- [Excerpted data]
········

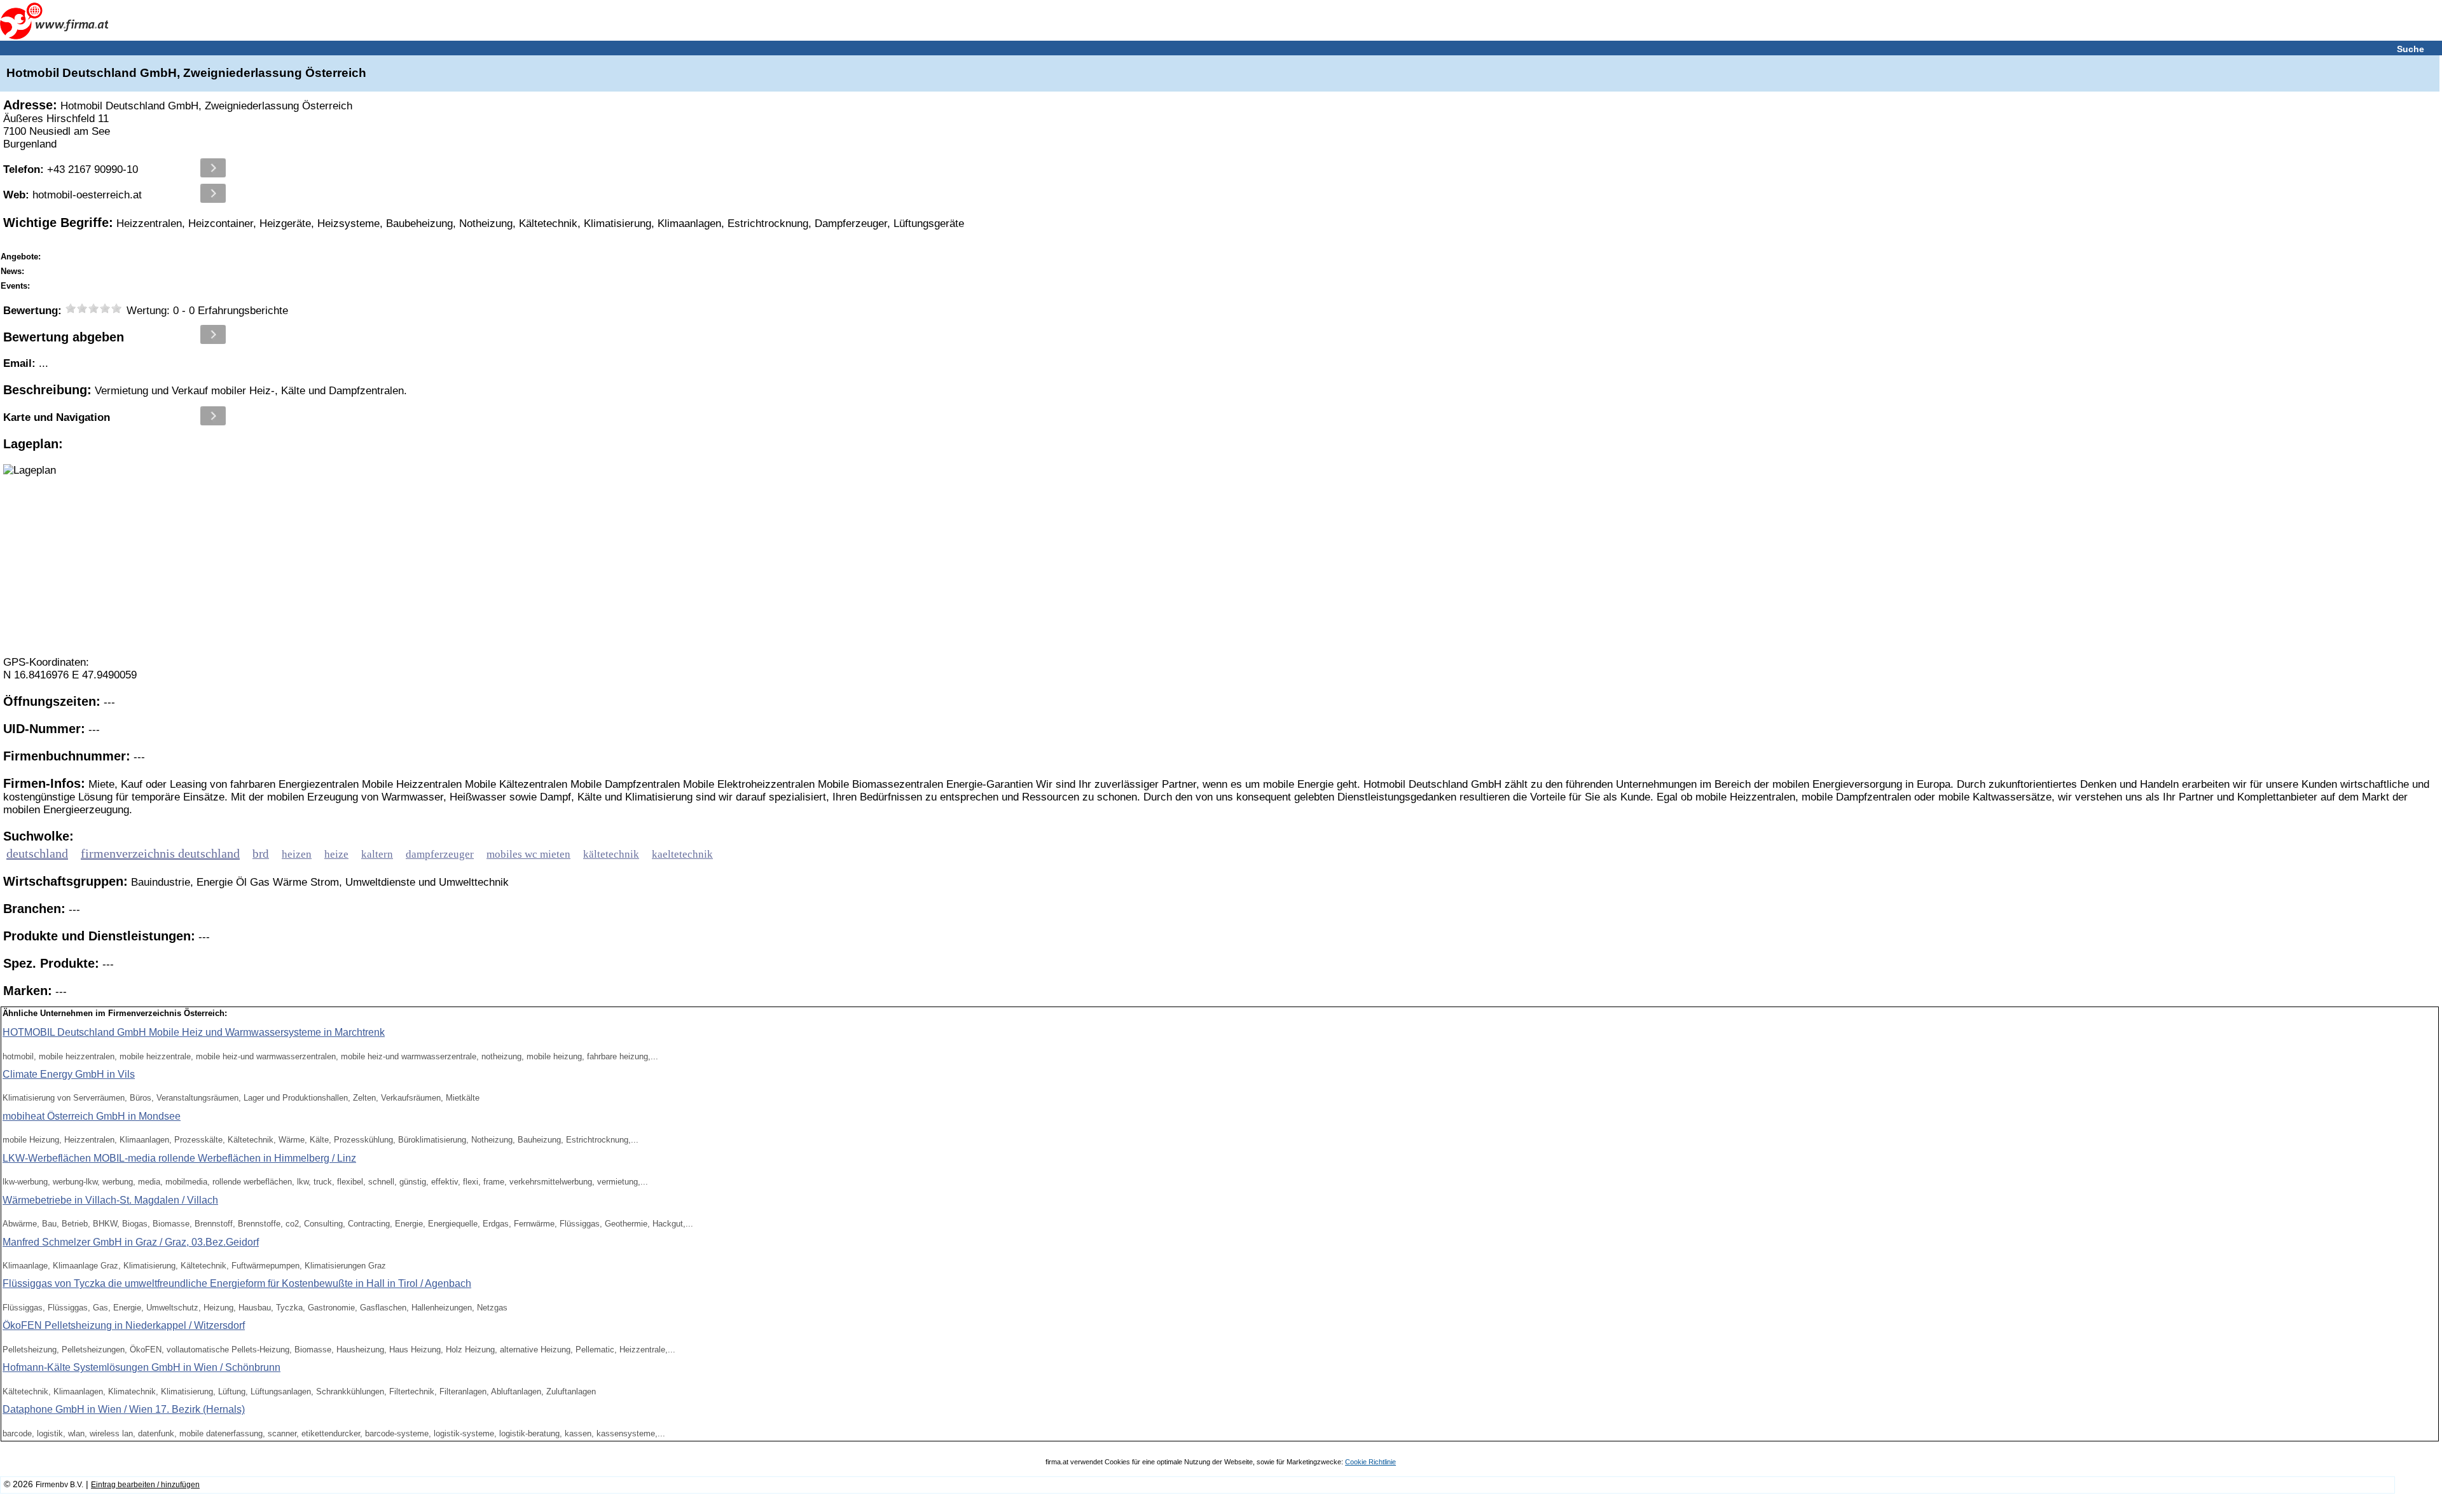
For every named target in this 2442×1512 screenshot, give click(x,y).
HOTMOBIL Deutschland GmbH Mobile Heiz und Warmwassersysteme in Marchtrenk (194, 1032)
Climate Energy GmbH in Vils (69, 1074)
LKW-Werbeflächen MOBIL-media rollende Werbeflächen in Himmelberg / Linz (179, 1158)
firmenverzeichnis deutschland (160, 853)
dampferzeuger (440, 854)
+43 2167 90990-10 (70, 169)
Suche (2410, 49)
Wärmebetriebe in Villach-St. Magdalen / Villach (110, 1200)
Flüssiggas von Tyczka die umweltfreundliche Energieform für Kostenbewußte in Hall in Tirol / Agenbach (237, 1283)
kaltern (377, 854)
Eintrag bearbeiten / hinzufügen (145, 1484)
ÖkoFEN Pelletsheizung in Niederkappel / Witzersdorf (124, 1325)
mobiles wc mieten (528, 854)
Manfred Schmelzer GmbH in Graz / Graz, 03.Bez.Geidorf (131, 1242)
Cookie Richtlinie (1370, 1462)
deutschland (37, 853)
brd (260, 853)
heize (336, 854)
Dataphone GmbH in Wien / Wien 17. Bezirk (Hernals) (124, 1409)
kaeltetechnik (682, 854)
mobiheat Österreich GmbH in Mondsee (92, 1116)
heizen (297, 854)
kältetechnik (611, 854)
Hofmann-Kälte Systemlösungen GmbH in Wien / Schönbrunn (141, 1367)
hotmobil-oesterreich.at (72, 195)
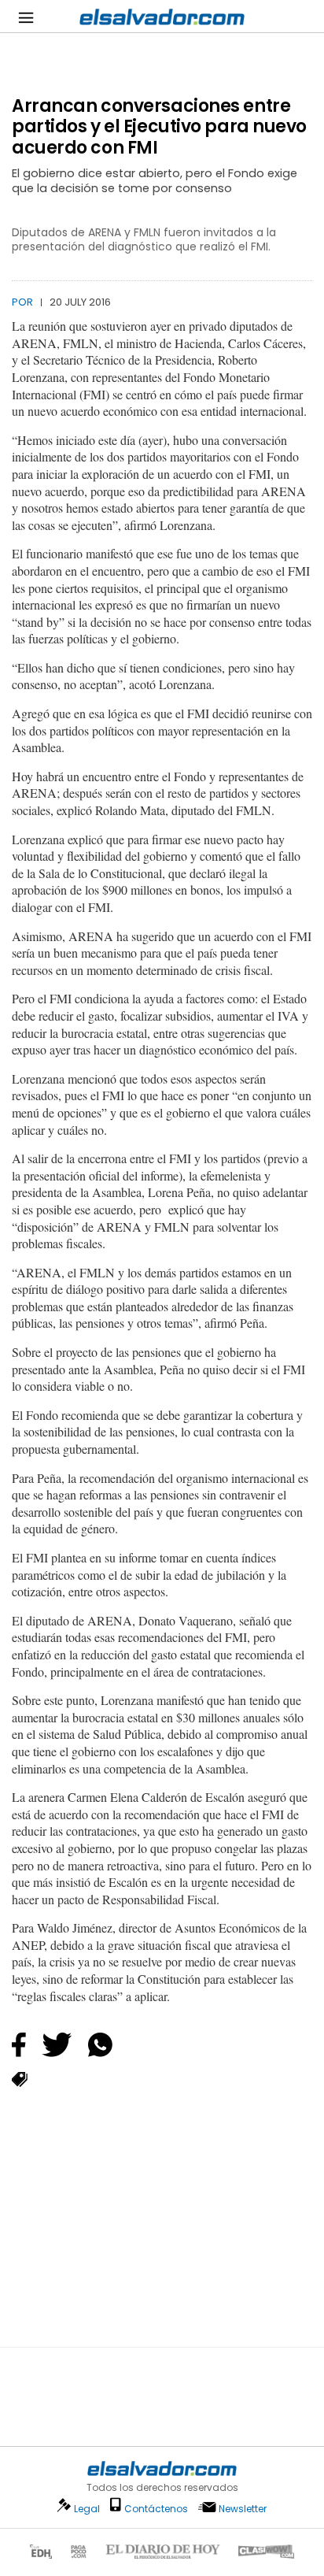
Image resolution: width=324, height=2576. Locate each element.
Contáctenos (156, 2508)
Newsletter (243, 2508)
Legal (87, 2508)
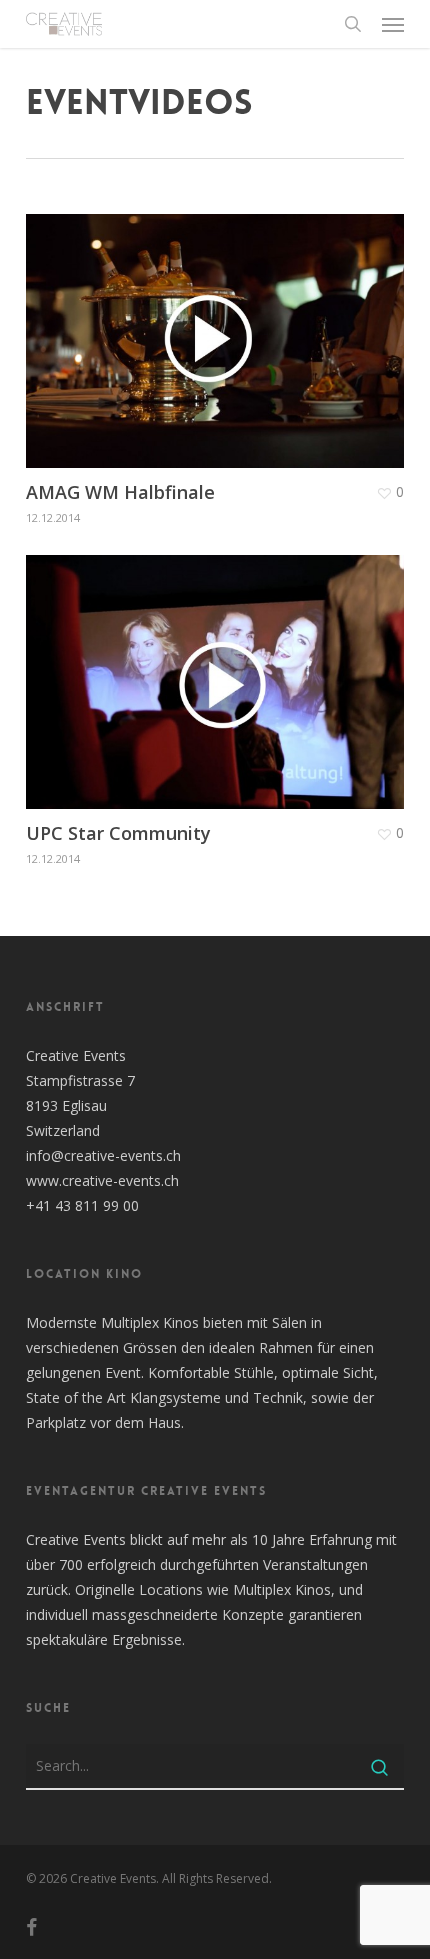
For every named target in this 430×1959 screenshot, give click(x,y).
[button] (393, 24)
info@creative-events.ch (103, 1155)
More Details (220, 326)
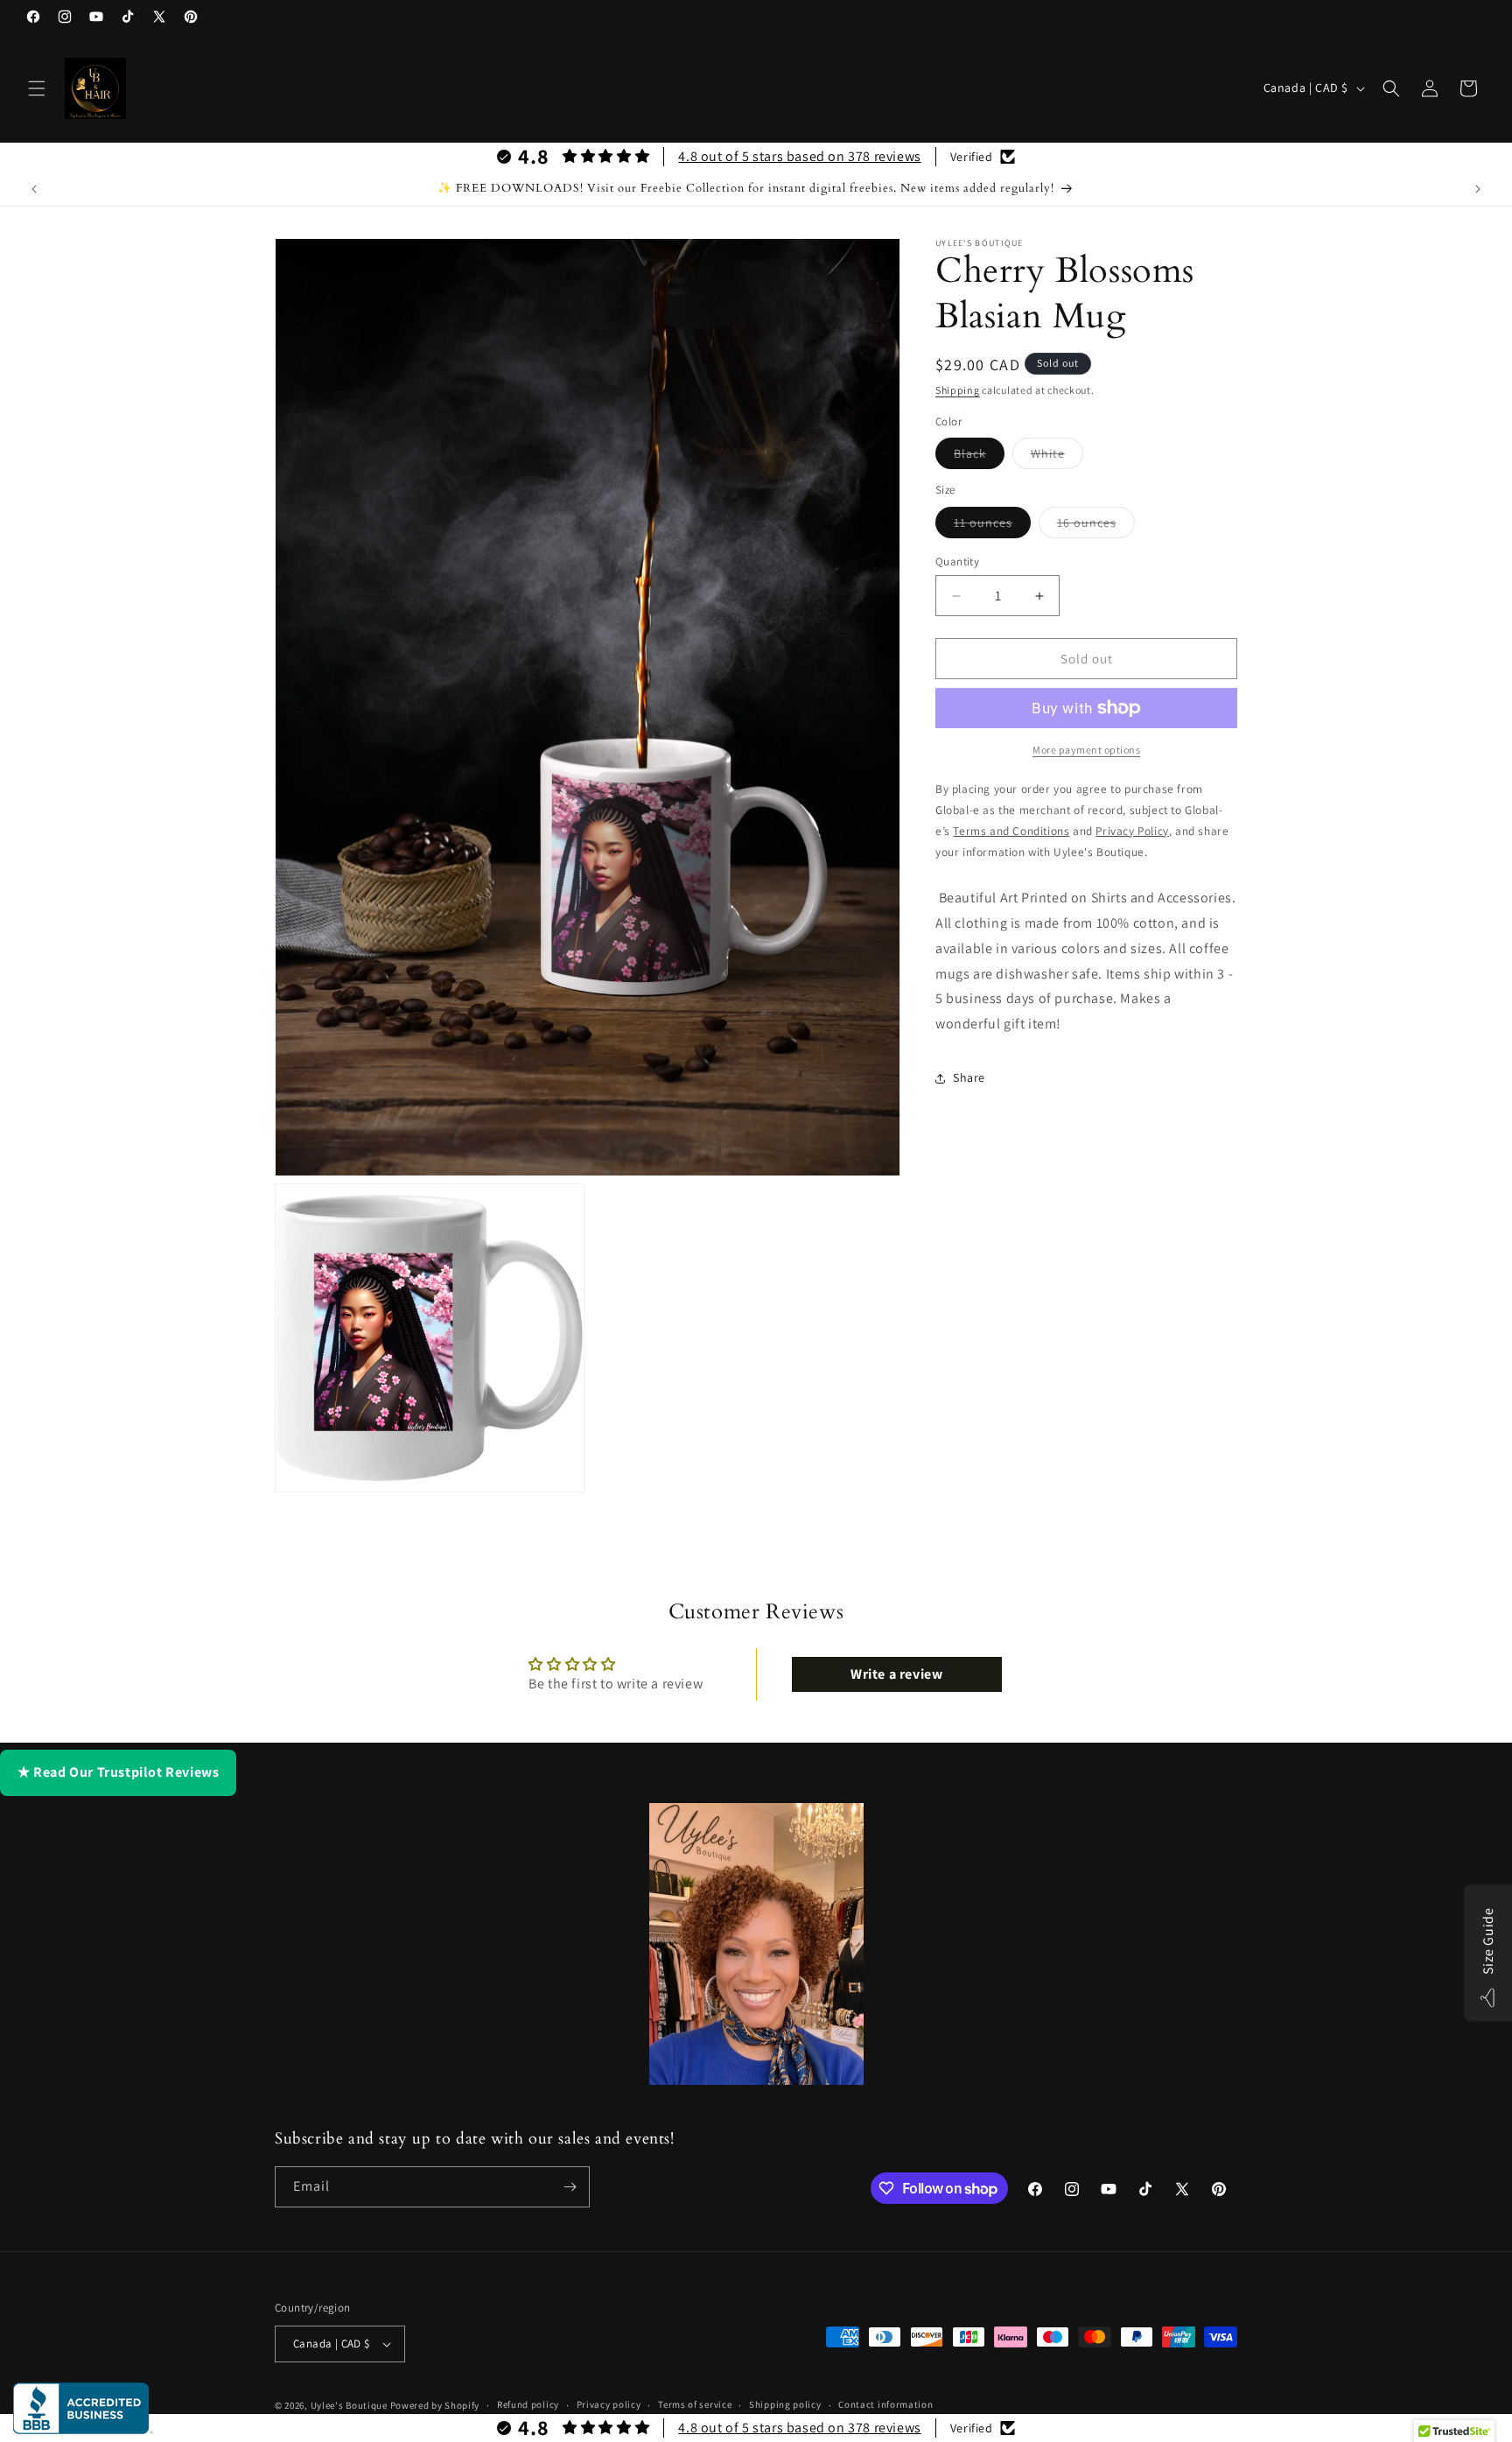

········

- [Your goal] Everything from the line containing "dampferzeuger (440, 854)" through the line containing "Flüssiggas von Tyczka" in the material above should be retyped exactly, both ends included, and nothing more.

- [Exercise answer]
dampferzeuger (440, 854)
+43 2167 90990-10 (70, 169)
Suche (2410, 49)
Wärmebetriebe in Villach-St. Magdalen / Villach (110, 1200)
Flüssiggas von Tyczka die umweltfreundliche Energieform für Kostenbewußte in Hall in Tirol / Agenbach (237, 1283)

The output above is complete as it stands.